PARIS (Reuters) - A retired French judge has been found dead at his home with his head in a plastic bag, a prosecutor said on Wednesday, in a new twist to a child murder case that has haunted France for three decades.
A judicial source said first indications suggested that Jean-Michel Lambert, 65, who was found dead at his home near Le Mans by emergency services late on Tuesday, had committed suicide.
“There was no trace of violence...(and) no trace of a break-in,” said the Le Mans prosecutor in a statement.
Lambert had been the first magistrate in charge of the investigation into the 1984 killing of four-year-old Gregory Villemin, whose body was discovered, bound hand and foot, in a river.
The murder, which remains unsolved, was followed by a revenge killing, and other highly-publicised twists and turns where relatives were one after the other accused of being guilty amid a series of anonymous letters.
The case was opened and closed again several times over the decades.
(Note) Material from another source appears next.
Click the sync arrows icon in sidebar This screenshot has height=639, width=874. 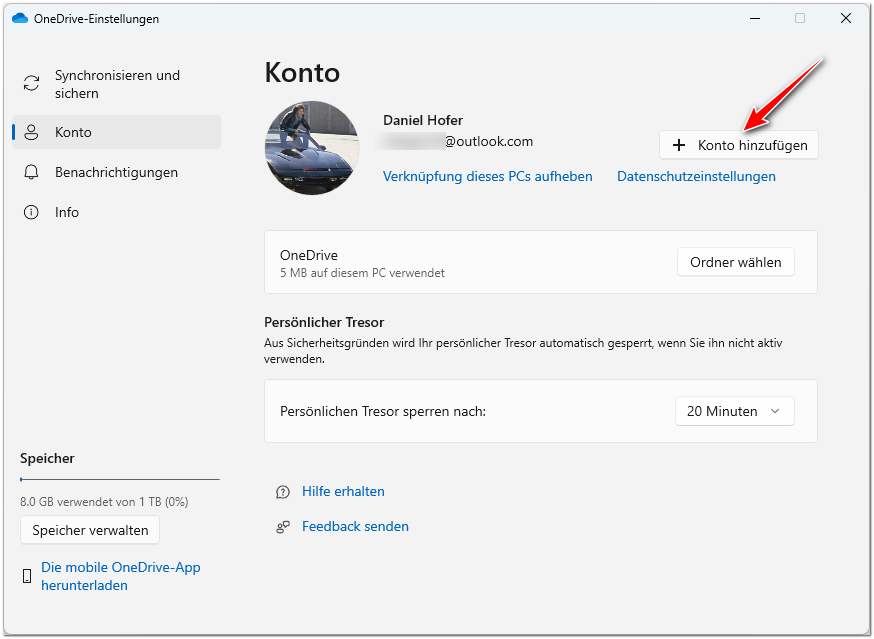tap(32, 84)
Then, in June this year, it was back in the headlines as a couple in their 70s and a 48-year old woman, all relatives of the child, were placed under investigation.
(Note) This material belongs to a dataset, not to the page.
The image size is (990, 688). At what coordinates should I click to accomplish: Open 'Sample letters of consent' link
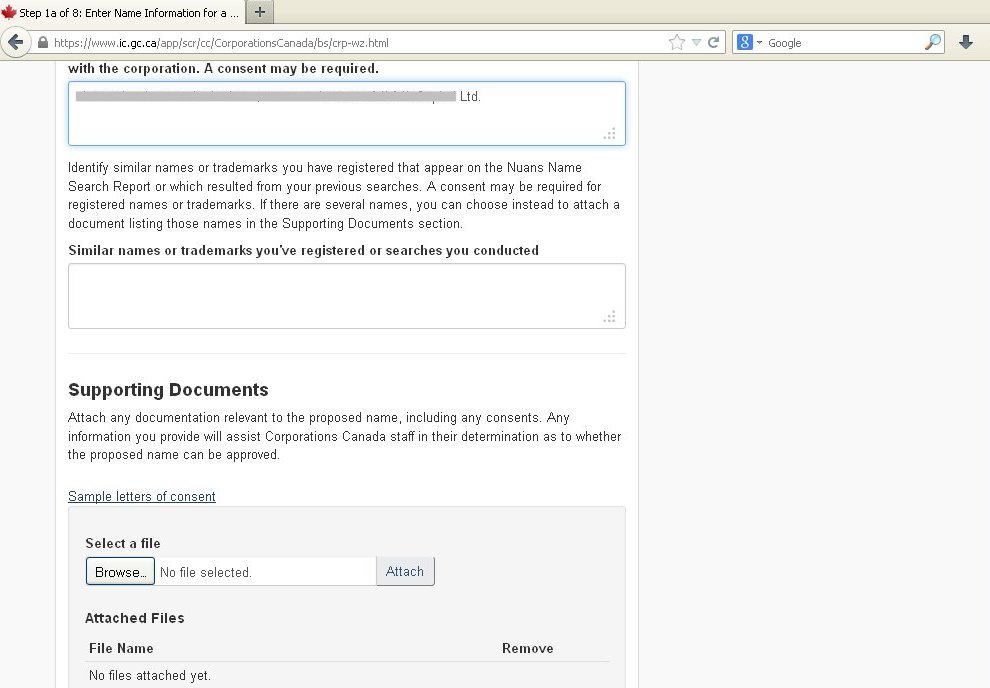142,496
Judge Lambert, who was 32 at the time, was often criticised for the way he handled the case between 1984 and 1987.
On Tuesday, a French news channel published what it said were notes from another judge who investigated the case and had severely criticised Lambert’s work.
A month after Gregory’s death, Bernard Laroche, a cousin of the child’s father, was charged based on evidence provided by his sister-in-law, Muriel Bolle - the youngest of the trio put under investigation last month.
Laroche was freed after evidence against him was thrown out by prosecutors. But convinced that he was the murderer, Gregory’s father Jean-Marie Villemin shot and killed him in 1985, and served four years in jail for the act.
Gregory’s mother, Christine Villemin, also fell under suspicion because witnesses said they had seen her at the post office on the day that one of the mysterious letters was sent. She was later cleared.